Problem details: Scan the entries below for the word "screenshot", then copy each line that holds it.

(Saved data entries)

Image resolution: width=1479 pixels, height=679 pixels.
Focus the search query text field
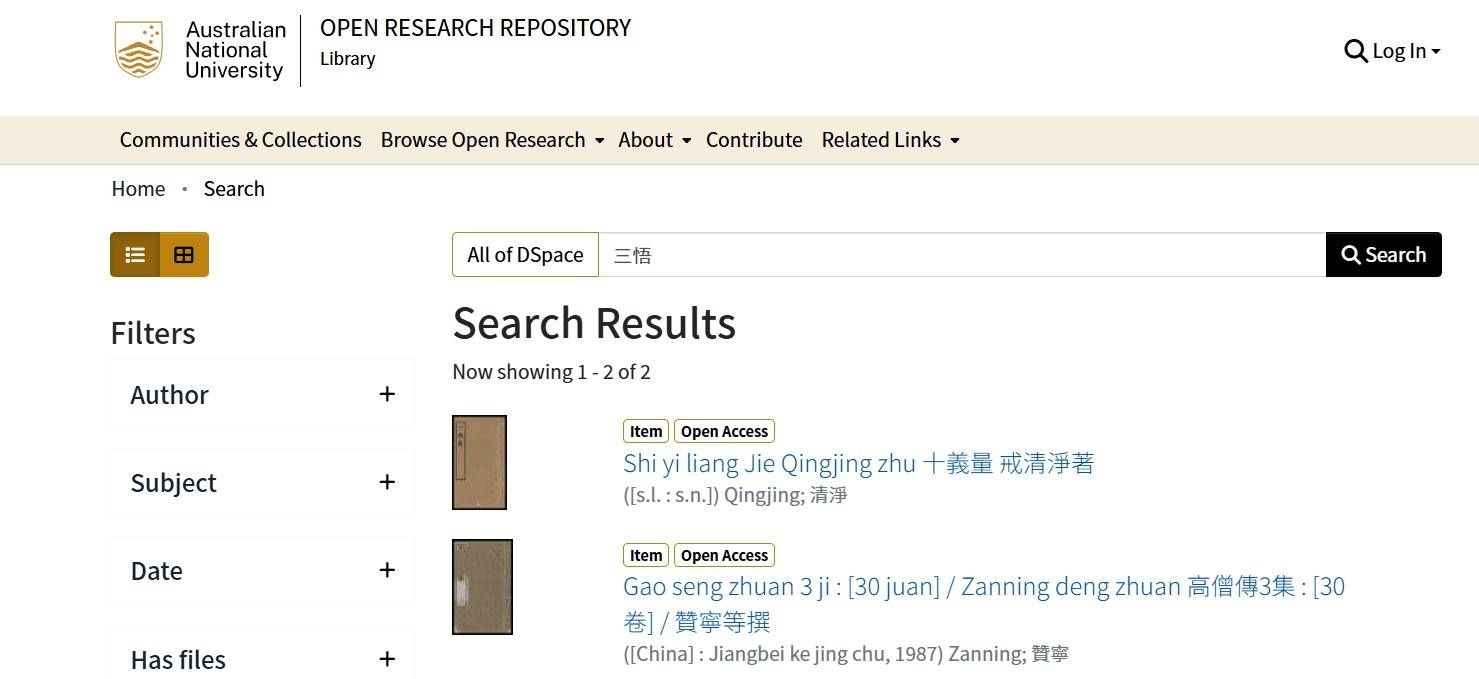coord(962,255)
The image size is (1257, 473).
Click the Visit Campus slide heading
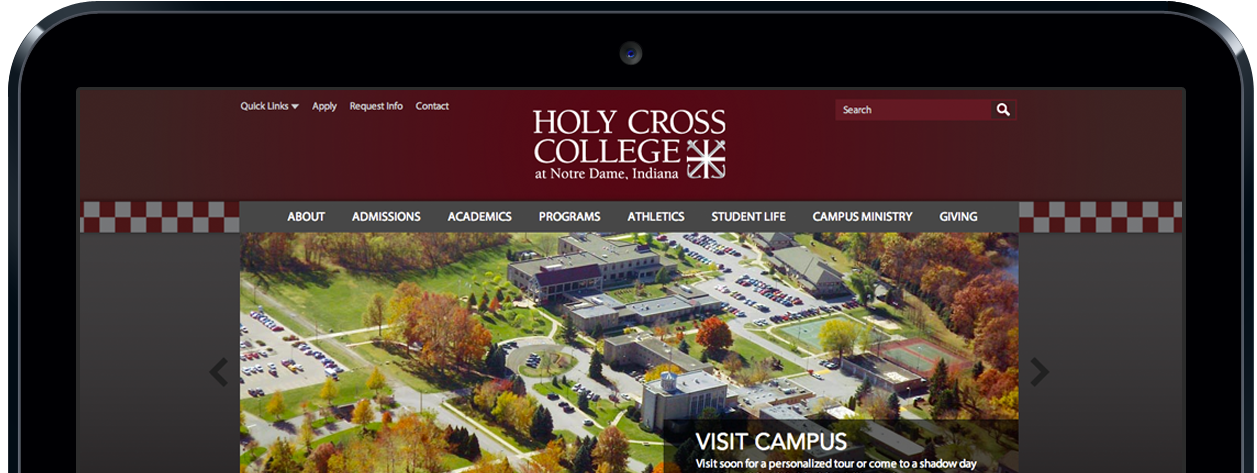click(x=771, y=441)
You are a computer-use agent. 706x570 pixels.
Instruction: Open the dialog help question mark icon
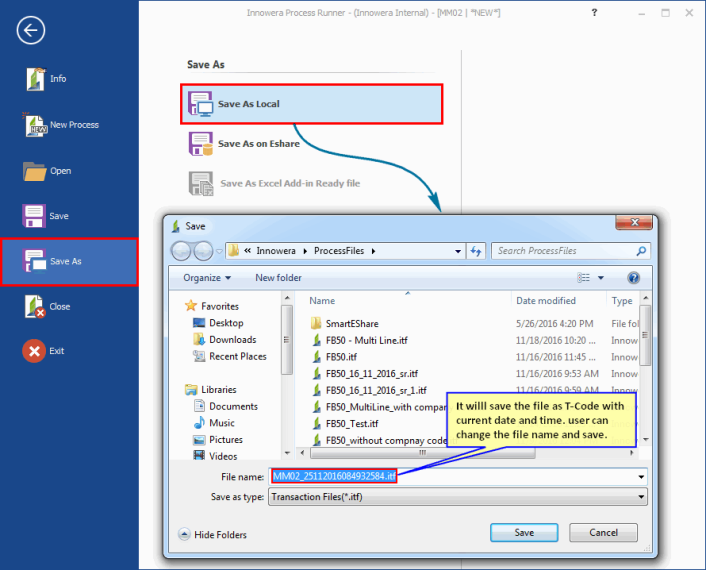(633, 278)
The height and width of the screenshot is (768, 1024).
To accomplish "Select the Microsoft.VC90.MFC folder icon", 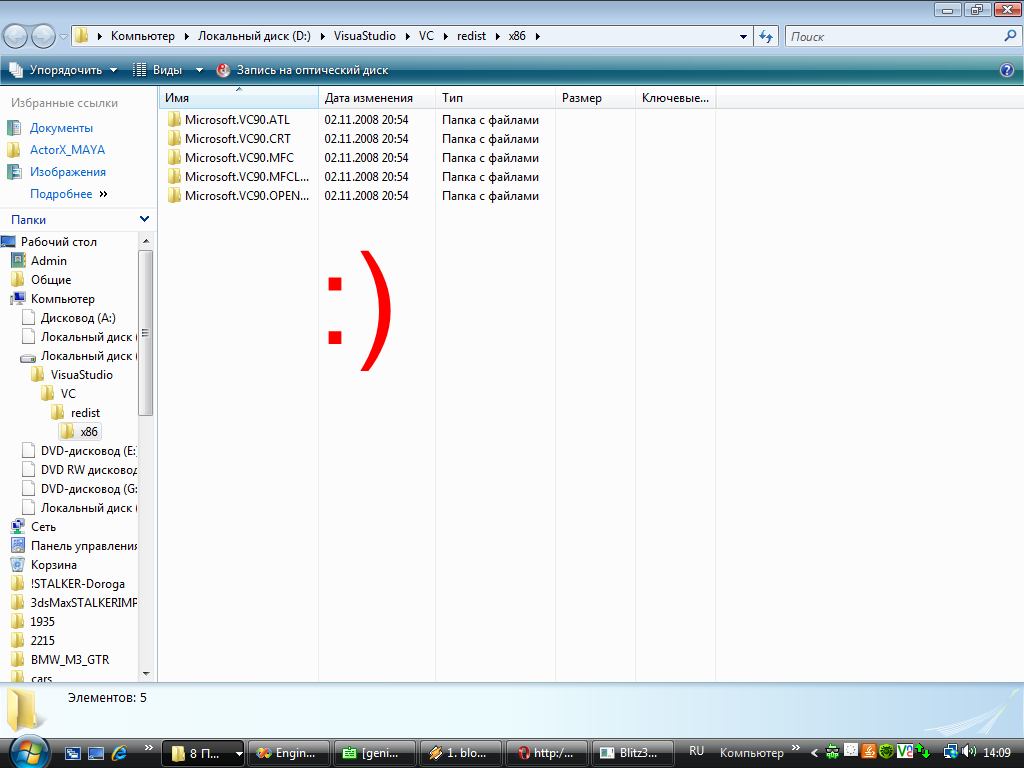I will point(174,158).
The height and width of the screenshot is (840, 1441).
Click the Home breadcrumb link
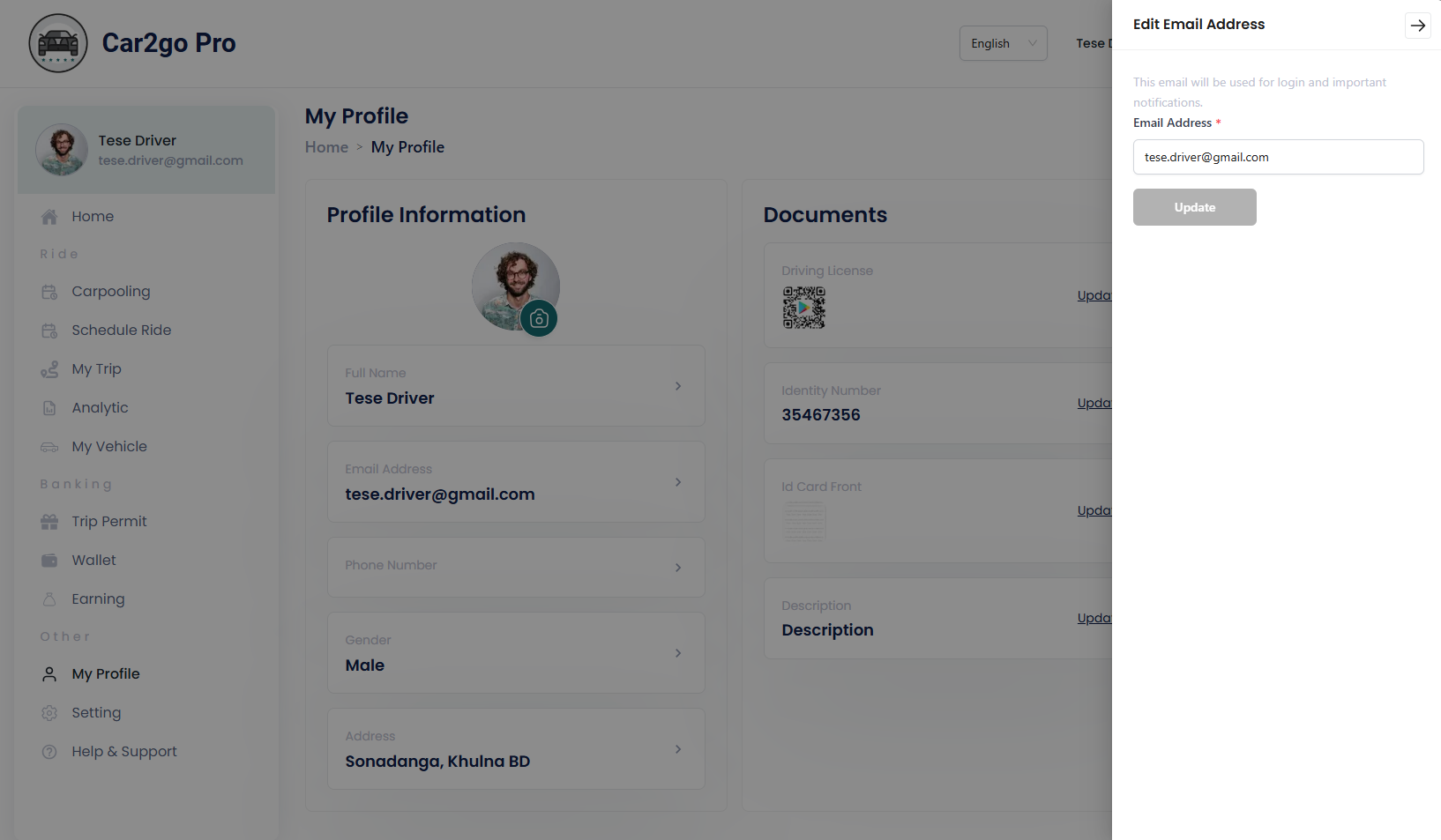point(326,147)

Answer space:
The height and width of the screenshot is (768, 1024).
The height and width of the screenshot is (840, 1441).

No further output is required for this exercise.